LAUSR

Abstract Phase relations in the system KAlSiO4-MgAl2O4 were determined up to 28 GPa and 1500 °C. A hexagonal aluminous (NAL) phase is stable above 16 GPa with a narrow compositional range of (1-x)KAlSiO4·xMgAl2O4, x ≈ 0.61–0.65. The stability field of NAL phase in the CaAl2O4-MgAl2O4 system was also determined up to 29 GPa and 1200 °C, resulting in a compositional range of NAL phase of (1-x)CaAl2O4·xMgAl2O4, x ≈ 0.67–0.74. Compared with the above compositional widths of NAL phases, the stability field of NAL phase in the NaAlSiO4-MgAl2O4 system is much wider, (1-x)NaAlSiO4·xMgAl2O4, x ≈ 0.47–0.70 (Ono et al., 2009). The difference may be caused by the fact that both of Na+ and Mg2+ with similar cation sizes enter 6-fold trigonal prism sites in the NAL structure. In the system KAlSiO4-MgAl2O4, KAlSiO4 kalsilite and MgAl2O4 spinel coexist below ~8 GPa, above which an assemblage of MgAl2O4 spinel, corundum, K2Mg2Si2O7-rich phase X and pyrope becomes stable. The assemblage further changes into NAL phase at 16 GPa.
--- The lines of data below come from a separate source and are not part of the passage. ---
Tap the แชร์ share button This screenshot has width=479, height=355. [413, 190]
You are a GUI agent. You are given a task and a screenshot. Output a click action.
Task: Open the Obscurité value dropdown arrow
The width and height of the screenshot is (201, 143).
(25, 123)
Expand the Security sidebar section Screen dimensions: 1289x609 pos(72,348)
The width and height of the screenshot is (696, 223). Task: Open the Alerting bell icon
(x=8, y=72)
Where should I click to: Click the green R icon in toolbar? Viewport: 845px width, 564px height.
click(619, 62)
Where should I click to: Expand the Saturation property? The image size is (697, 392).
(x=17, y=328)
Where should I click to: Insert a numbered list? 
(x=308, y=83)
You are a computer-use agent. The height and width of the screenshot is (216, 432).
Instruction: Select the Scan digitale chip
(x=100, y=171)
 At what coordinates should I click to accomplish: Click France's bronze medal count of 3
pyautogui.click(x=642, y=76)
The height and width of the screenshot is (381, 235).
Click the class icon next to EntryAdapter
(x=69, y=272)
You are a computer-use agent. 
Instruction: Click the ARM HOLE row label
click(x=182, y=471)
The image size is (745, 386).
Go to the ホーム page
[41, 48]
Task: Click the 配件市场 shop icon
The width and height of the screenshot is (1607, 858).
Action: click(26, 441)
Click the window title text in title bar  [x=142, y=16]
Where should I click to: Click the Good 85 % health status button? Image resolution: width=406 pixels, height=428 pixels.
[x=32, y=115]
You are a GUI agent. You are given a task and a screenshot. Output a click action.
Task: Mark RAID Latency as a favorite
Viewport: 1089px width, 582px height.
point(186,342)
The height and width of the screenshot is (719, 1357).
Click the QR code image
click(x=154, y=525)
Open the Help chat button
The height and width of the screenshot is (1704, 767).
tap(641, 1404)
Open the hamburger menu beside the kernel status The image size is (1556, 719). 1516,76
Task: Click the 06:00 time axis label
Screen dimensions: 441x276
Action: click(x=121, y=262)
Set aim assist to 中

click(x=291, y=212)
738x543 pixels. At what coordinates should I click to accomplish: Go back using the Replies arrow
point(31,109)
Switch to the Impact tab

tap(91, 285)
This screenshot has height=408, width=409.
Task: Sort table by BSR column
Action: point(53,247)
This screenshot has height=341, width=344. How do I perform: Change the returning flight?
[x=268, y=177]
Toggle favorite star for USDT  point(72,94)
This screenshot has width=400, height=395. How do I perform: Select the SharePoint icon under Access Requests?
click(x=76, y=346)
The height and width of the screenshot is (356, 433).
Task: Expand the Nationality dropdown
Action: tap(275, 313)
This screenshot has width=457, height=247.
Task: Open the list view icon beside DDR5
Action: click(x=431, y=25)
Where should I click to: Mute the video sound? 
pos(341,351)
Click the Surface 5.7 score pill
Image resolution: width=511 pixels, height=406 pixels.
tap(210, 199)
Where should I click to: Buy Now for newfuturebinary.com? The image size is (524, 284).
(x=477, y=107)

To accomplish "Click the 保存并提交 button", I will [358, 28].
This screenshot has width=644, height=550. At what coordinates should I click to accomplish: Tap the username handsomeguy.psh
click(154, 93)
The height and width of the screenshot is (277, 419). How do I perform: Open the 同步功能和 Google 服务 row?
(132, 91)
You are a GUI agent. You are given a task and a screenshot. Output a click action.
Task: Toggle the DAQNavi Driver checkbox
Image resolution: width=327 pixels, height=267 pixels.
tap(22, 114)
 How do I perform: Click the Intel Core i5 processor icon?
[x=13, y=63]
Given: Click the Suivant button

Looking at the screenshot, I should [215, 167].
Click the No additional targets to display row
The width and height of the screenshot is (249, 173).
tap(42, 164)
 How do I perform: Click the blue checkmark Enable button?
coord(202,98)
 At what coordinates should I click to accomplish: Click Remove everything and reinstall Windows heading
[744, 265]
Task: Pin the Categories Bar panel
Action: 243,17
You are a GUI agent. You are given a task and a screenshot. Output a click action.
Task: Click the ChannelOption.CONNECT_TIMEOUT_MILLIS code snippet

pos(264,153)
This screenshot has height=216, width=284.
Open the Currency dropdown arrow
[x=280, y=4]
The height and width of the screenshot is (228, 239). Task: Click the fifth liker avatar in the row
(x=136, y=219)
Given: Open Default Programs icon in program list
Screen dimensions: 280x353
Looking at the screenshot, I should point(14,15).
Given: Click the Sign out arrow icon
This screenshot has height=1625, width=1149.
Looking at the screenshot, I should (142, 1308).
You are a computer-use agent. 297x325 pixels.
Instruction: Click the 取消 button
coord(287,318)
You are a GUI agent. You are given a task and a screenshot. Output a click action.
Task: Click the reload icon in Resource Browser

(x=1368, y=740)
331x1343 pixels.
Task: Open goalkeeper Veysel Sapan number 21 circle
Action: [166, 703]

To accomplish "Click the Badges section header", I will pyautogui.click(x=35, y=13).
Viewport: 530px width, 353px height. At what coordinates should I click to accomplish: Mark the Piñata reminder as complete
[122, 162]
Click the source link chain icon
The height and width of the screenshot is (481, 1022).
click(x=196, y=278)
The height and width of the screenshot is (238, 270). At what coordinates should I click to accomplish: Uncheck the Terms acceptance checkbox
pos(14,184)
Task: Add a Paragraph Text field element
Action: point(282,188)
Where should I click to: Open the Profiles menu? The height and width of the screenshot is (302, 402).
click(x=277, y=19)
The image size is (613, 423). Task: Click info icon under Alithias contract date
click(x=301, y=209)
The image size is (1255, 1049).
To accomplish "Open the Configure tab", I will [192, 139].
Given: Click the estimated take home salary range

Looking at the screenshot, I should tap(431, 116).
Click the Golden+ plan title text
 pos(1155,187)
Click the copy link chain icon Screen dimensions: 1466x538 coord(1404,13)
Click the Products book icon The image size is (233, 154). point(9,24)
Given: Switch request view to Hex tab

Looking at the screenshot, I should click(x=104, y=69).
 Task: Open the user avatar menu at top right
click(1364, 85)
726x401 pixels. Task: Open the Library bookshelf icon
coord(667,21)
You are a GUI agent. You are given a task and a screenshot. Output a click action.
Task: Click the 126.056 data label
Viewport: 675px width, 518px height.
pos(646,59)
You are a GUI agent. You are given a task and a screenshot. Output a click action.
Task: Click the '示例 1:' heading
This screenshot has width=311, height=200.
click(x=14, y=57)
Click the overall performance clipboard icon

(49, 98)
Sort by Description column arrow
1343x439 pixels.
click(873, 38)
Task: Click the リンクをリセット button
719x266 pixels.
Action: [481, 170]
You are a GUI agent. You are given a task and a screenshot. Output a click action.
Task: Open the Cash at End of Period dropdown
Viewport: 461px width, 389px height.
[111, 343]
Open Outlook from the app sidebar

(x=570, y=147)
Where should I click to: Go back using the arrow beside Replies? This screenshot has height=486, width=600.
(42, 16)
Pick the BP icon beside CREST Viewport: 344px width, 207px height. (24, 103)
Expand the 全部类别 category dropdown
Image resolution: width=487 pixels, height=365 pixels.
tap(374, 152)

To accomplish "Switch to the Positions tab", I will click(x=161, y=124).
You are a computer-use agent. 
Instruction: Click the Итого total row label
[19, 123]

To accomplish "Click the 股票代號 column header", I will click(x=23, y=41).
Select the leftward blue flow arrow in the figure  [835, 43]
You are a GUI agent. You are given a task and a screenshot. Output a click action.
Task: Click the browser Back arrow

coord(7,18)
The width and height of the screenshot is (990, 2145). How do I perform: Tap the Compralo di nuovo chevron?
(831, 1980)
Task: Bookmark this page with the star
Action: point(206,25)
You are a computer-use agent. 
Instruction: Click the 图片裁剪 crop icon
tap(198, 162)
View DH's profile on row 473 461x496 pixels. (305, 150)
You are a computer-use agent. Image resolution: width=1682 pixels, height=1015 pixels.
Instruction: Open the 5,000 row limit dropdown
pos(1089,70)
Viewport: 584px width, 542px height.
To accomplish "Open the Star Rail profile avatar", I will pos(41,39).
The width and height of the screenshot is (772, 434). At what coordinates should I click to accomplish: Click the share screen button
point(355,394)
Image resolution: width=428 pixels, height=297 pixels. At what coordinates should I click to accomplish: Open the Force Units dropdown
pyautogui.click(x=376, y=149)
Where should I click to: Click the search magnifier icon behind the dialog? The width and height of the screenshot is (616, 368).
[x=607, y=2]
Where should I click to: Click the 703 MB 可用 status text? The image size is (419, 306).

These results and compositional similarity suggest that composite inclusions consisting of MgAl2O4-rich spinel and kalsilite-nepheline solid solution found in diamonds in the Juina-5 kimberlite, Brazil, were formed below ~8 GPa presumably by decomposition of K-rich NAL phase trapped in diamonds in the lower mantle conditions.